TASK BRIEF = When you reach the line with "[Account] (1545, 63)" in the listing below, transcribe it and each line after it up to and including the line with "Skating Links (725, 1448)", exactly and with nothing else.

*** Opening DATASET EXTRACT ***

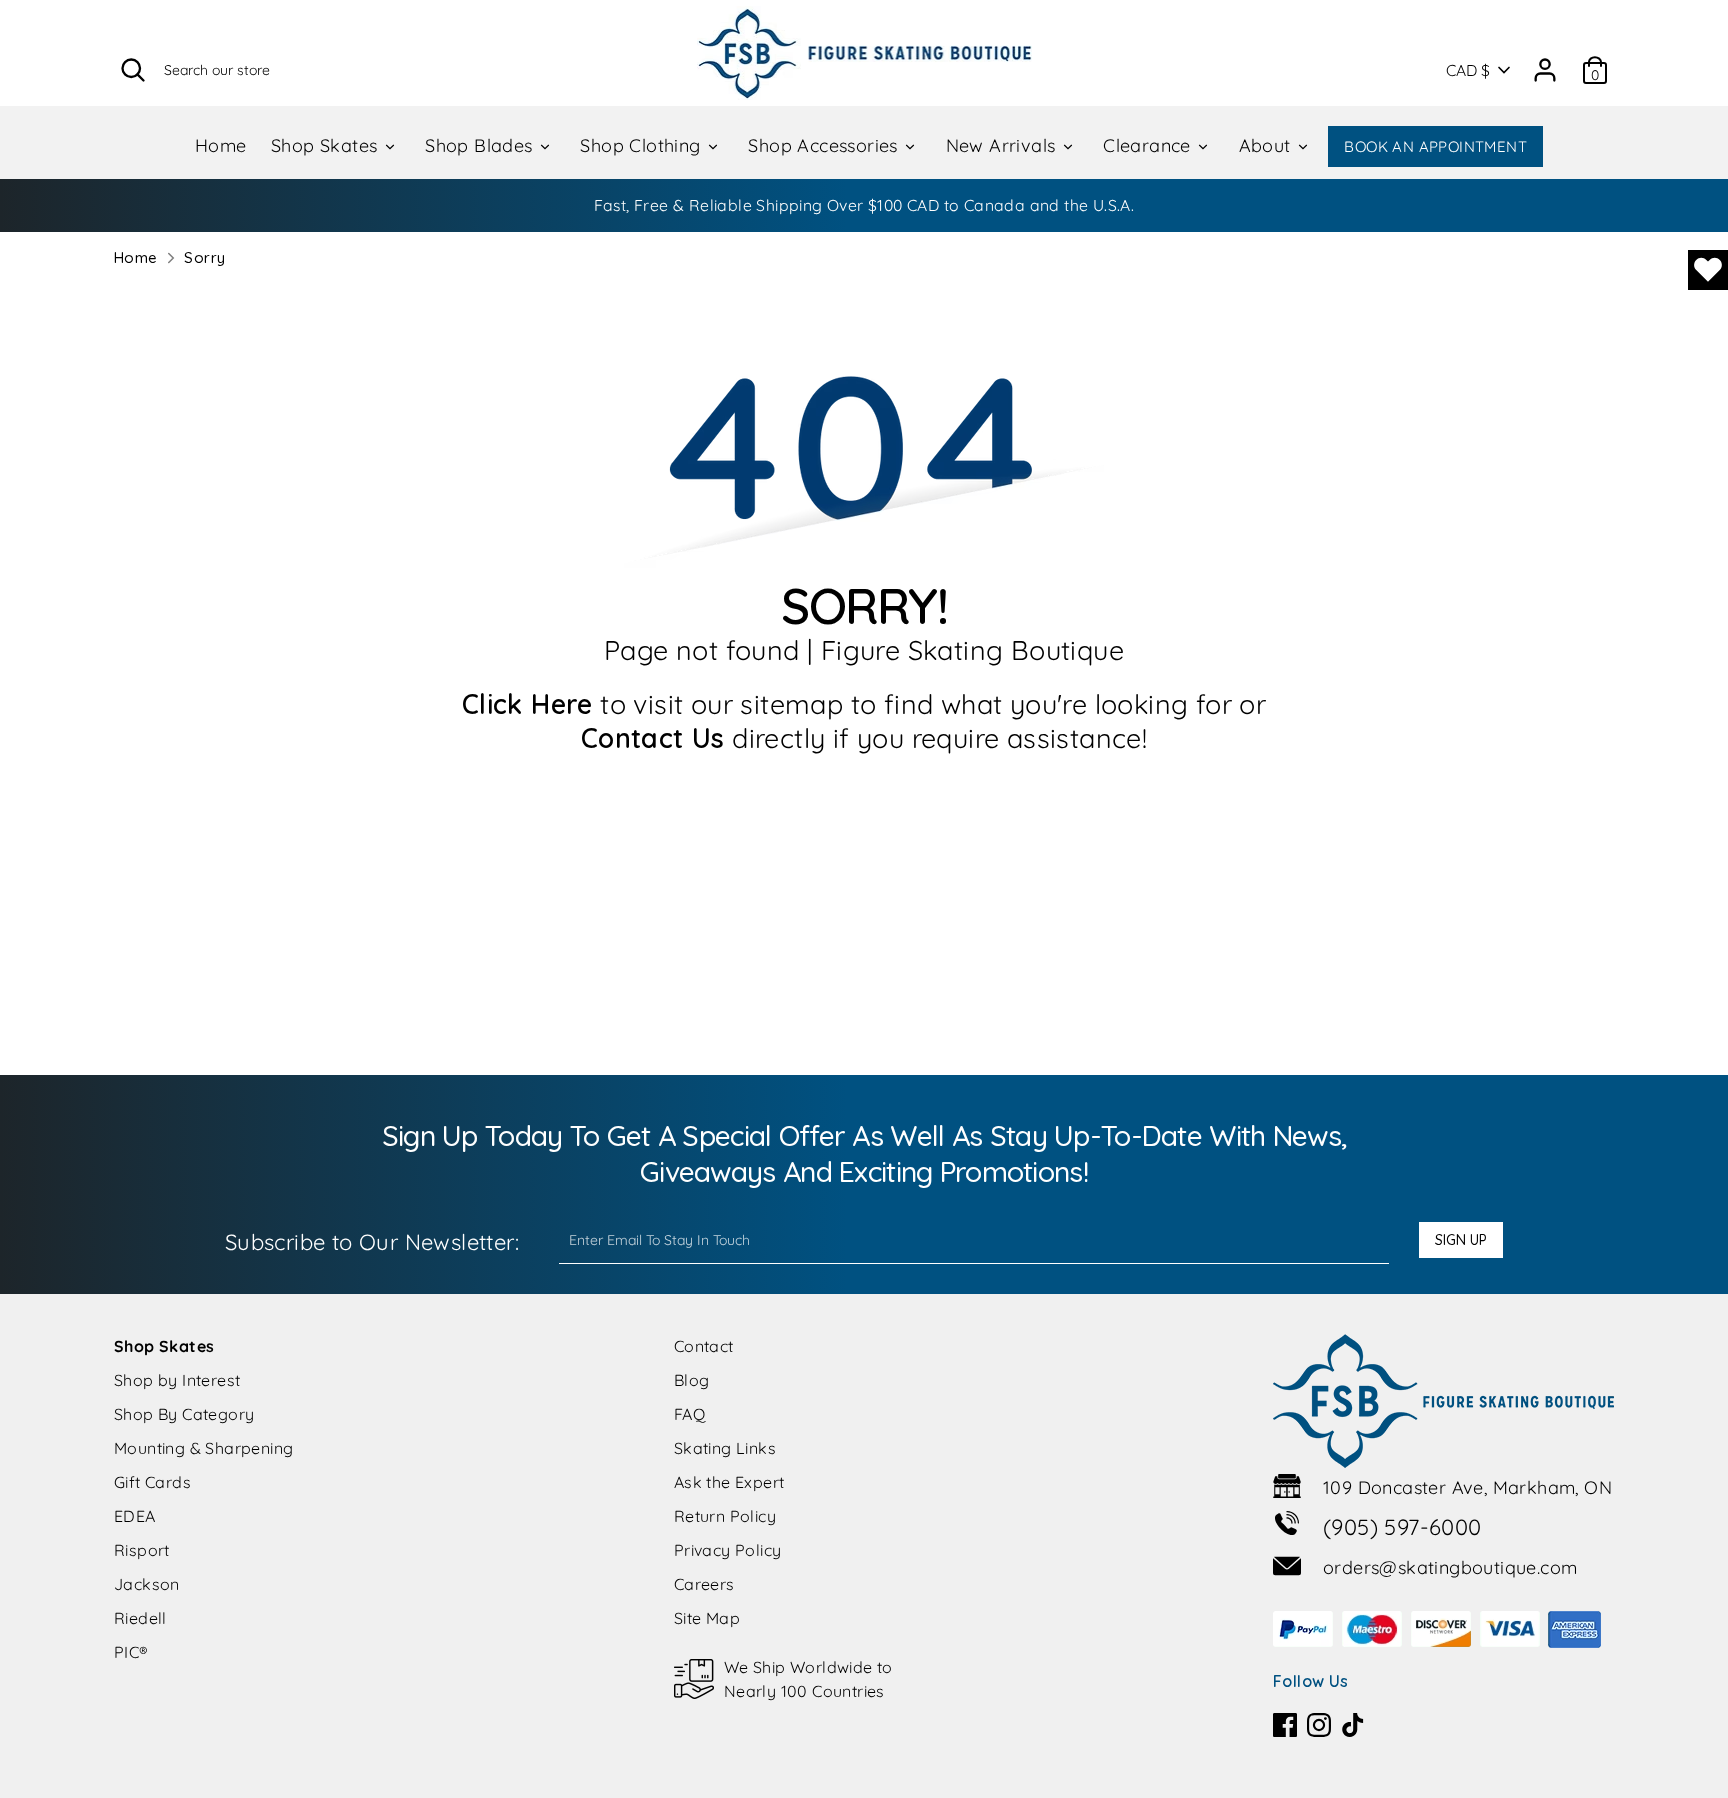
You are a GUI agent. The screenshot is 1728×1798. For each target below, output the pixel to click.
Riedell (140, 1618)
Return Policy (725, 1516)
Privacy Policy (728, 1550)
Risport (142, 1550)
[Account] (1545, 63)
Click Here (527, 704)
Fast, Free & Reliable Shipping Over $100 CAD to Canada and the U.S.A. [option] (864, 205)
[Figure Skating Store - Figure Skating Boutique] (864, 53)
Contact (704, 1346)
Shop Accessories (825, 145)
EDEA (135, 1516)
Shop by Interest (177, 1380)
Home (221, 145)
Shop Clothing (643, 145)
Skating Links (725, 1448)
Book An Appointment (1435, 146)
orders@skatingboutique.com (1450, 1567)
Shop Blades (481, 145)
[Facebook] (1285, 1725)
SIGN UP (1461, 1240)
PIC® (131, 1652)
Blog (692, 1380)
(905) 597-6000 (1402, 1527)
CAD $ (1468, 70)
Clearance (1149, 145)
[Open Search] (133, 70)
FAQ (689, 1414)
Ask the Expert (729, 1482)
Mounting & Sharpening (203, 1448)
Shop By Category (184, 1414)
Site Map (707, 1618)
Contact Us (653, 738)
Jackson (147, 1584)
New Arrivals (1003, 145)
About (1267, 145)
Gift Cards (152, 1482)
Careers (704, 1584)
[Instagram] (1319, 1725)
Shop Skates (327, 145)
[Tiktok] (1353, 1725)
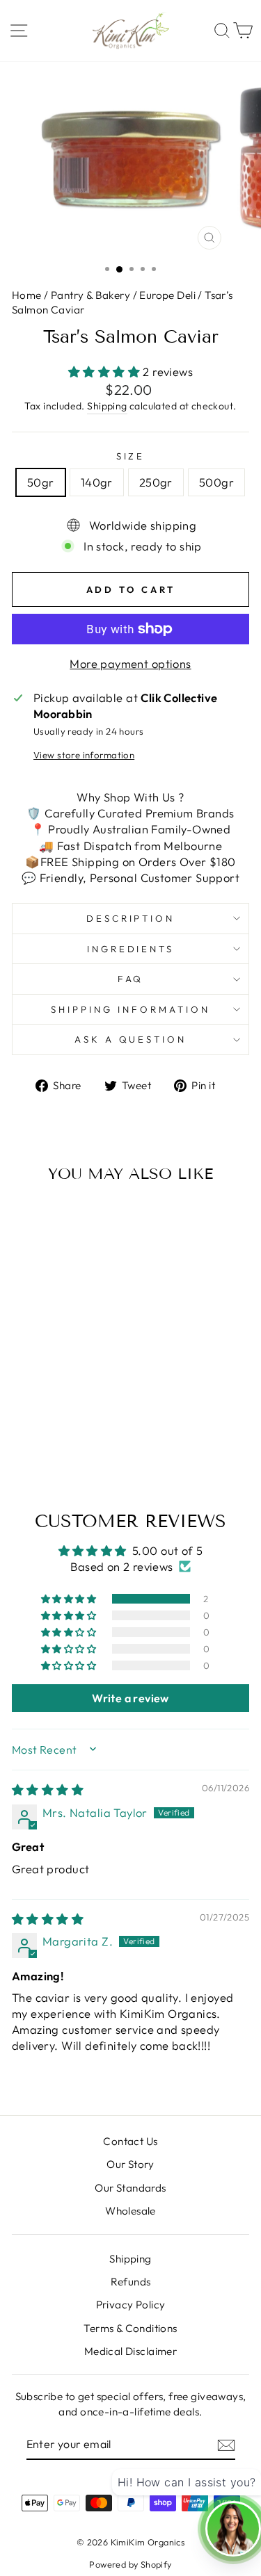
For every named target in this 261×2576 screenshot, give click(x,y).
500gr (216, 482)
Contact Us (130, 2141)
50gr (40, 482)
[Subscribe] (226, 2445)
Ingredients (131, 948)
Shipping (107, 406)
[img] (48, 1789)
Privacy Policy (131, 2304)
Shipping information (130, 1009)
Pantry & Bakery (90, 295)
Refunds (131, 2281)
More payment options (130, 663)
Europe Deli (167, 295)
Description (130, 918)
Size (130, 456)
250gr (156, 482)
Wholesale (130, 2210)
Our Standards (130, 2187)
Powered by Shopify (130, 2564)
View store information (83, 754)
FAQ (131, 978)
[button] (105, 371)
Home (28, 295)
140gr (97, 482)
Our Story (130, 2164)
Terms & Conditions (130, 2328)
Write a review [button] (130, 1698)
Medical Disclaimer (130, 2351)
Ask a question (130, 1039)
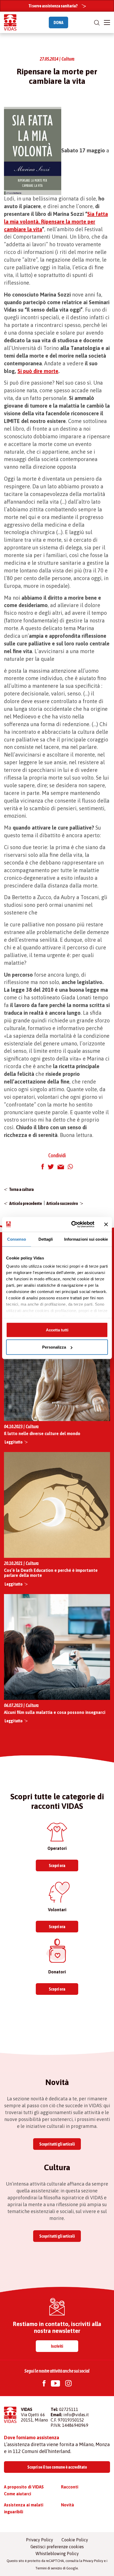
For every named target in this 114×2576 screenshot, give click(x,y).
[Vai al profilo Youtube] (55, 2384)
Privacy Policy (39, 2539)
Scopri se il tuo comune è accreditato (57, 2467)
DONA (58, 22)
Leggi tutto (14, 1442)
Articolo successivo (62, 1203)
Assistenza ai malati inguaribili (23, 2508)
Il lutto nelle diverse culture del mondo (42, 1433)
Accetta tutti (57, 1329)
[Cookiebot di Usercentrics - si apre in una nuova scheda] (71, 1224)
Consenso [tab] (16, 1239)
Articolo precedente (25, 1203)
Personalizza (54, 1347)
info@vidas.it (76, 2414)
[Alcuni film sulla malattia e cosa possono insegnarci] (57, 1647)
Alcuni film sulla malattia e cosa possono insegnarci (54, 1712)
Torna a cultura (21, 1189)
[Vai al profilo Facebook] (44, 2384)
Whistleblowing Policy (57, 2553)
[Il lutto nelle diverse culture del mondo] (57, 1367)
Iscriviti (57, 2346)
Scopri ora (57, 1865)
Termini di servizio (48, 2568)
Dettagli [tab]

*** Closing DATASET EXTRACT ***

RESPONSE TO THIS TASK =
[Account] (1545, 63)
Click Here (527, 704)
Fast, Free & Reliable Shipping Over $100 CAD to Canada and the U.S.A. [option] (864, 205)
[Figure Skating Store - Figure Skating Boutique] (864, 53)
Contact (704, 1346)
Shop Accessories (825, 145)
EDEA (135, 1516)
Shop by Interest (177, 1380)
Home (221, 145)
Shop Clothing (643, 145)
Skating Links (725, 1448)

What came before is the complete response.